2. Was hat es mit den .serverauth.xxxx in meinem /home auf sich?

3. Ist es der richtige Weg den bugzilla zu gebrauchen, wenn man auf veraltete Pakete aufmerksam machen möchte?

Danke schonmal...

----------

## franzf

Hi,

1) Wie meinst du "entfernen"? Du kannst mit rc-update del <service> <runlevel> aus einem Runlevel einen Service löschen.

Du kannst (falls obiges nicht geht) die passenden startscripte in /etc/init.d anpassen. ENtweder in "depend() rumlöschen oder  direkt die Scripte anpassen. Aber nur wenn du weißt was du tust!

Bei Aktualisierungen überschreibt Gentoo deine Änderungen nicht.
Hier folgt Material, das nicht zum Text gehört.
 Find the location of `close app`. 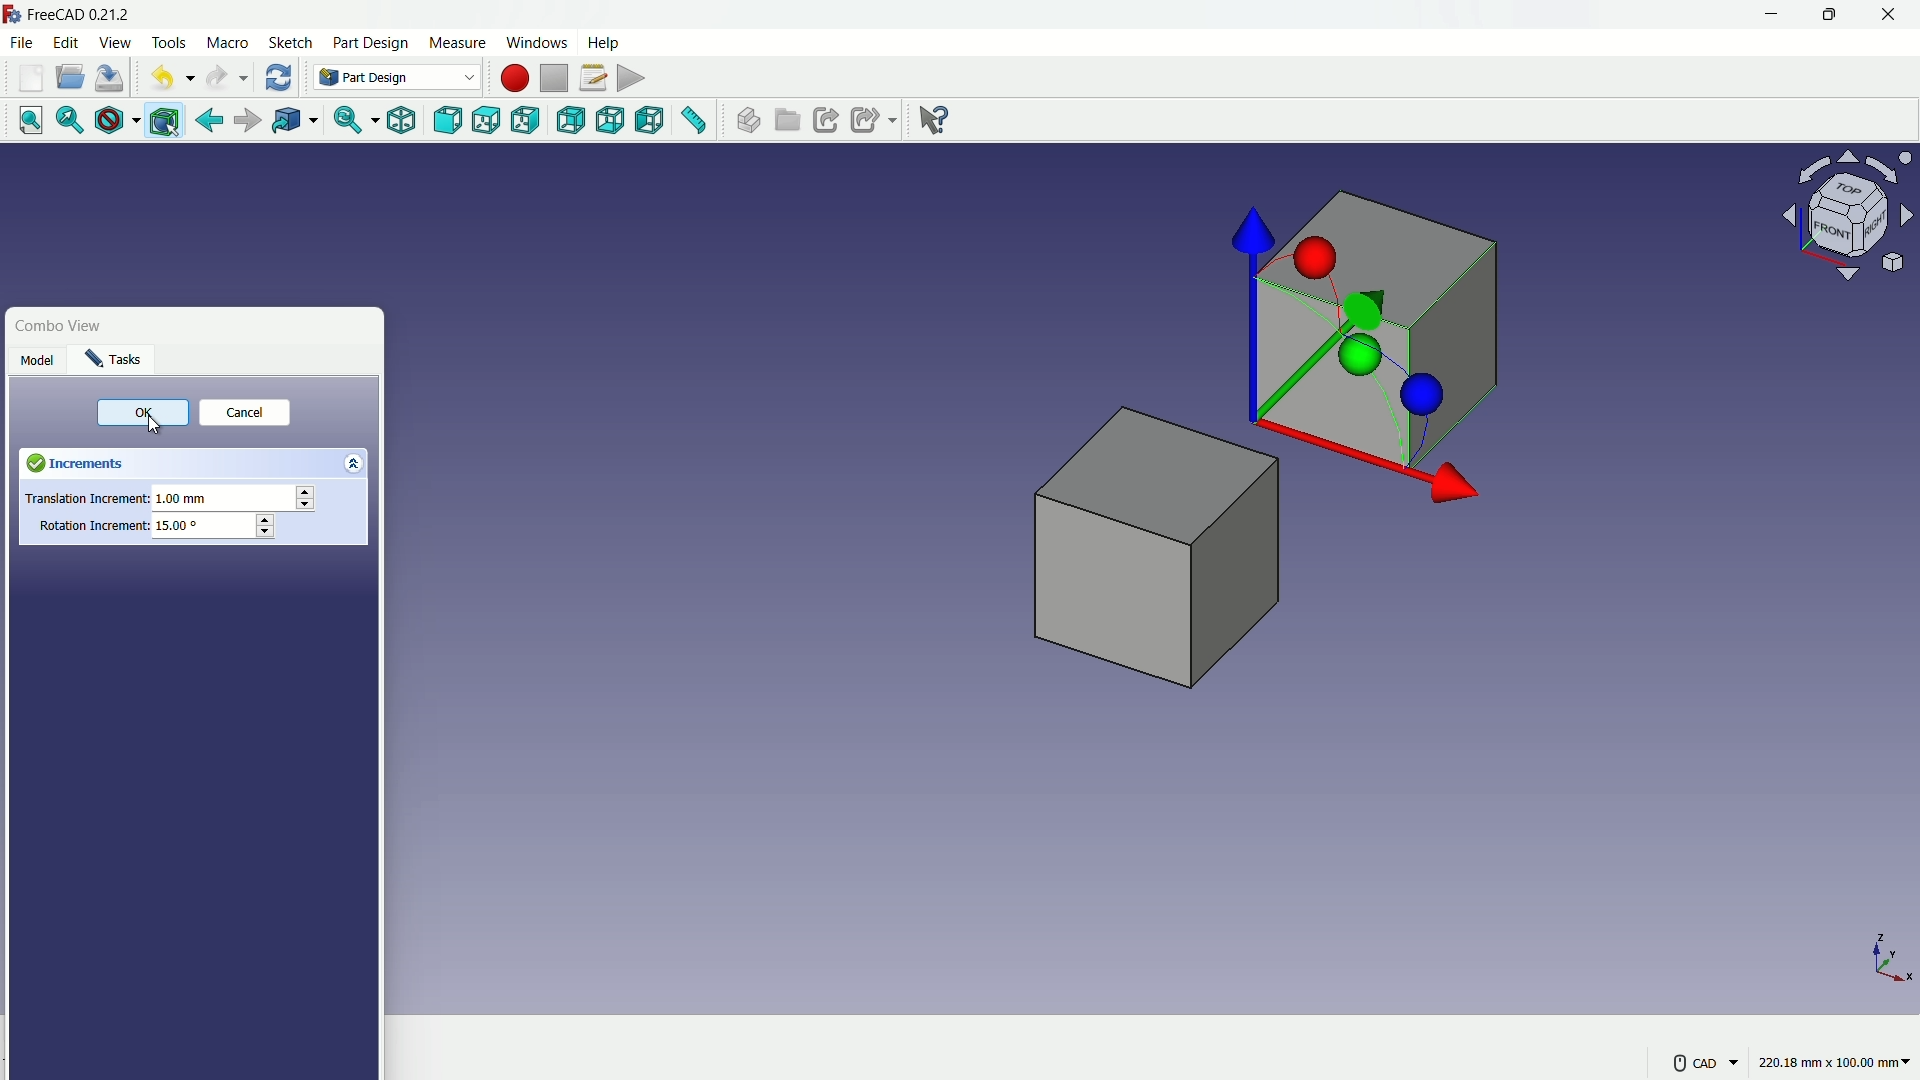

close app is located at coordinates (1890, 15).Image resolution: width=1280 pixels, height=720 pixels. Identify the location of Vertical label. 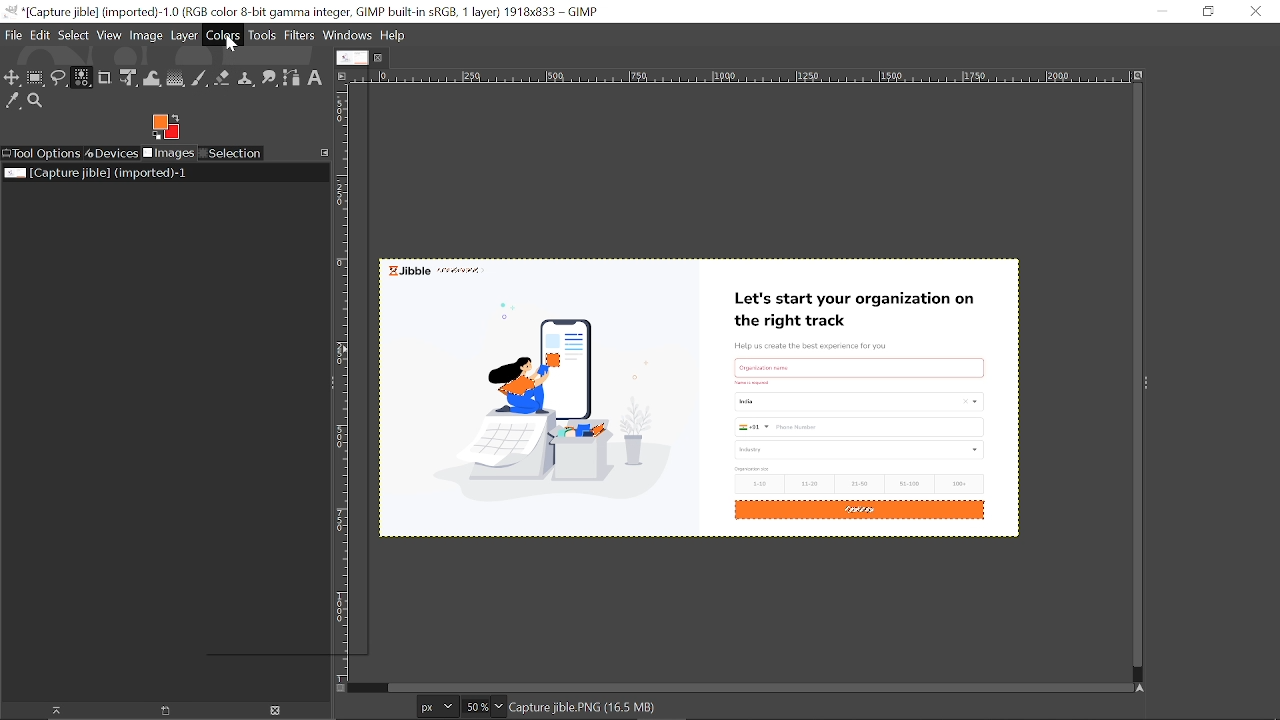
(346, 384).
Du musst die mit etc-update, dispatch-conf, oder sonstwas manuell/automatisch mergen/löschen.

2) Was steht denn drinnen?

3) Ja. -> version bump.

Du kannst zusätzlich das alte ebuild in ein locales Overlay kopieren (mit neuer Versionsnummer) und schauen ob es funktioniert. Das kannst du gleich mit in den report schreiben  :Smile: 

----------

## CaptainHero

Hi franzf,

1)  *Quote:*   

> Wie meinst du "entfernen"? Du kannst mit rc-update del <service> <runlevel> aus einem Runlevel einen Service löschen. 

 

```
sudo rc-update show

           alsasound | boot

            bootmisc | boot

             checkfs | boot

           checkroot | boot

               clock | boot

         consolefont | boot

        cpufrequtils | boot

               cupsd |      default

                dbus |      default

                hald |      default

            hostname | boot

             keymaps | boot

               local |      default nonetwork

          localmount | boot

             modules | boot

            net.eth0 |      default

              net.lo | boot

            netmount |      default

           rmnologin | boot

           syslog-ng |      default

             urandom | boot

          vixie-cron |      default

                 xdm |      default
```

Mit "entfernen" meine ich, dass beim booten nicht nach device-mapper(n) gesucht wird. Ist auch nicht per rc-update eingetragen worden. Im Prinzip auch nicht weiter tragisch, wollte es nur gerne wissen.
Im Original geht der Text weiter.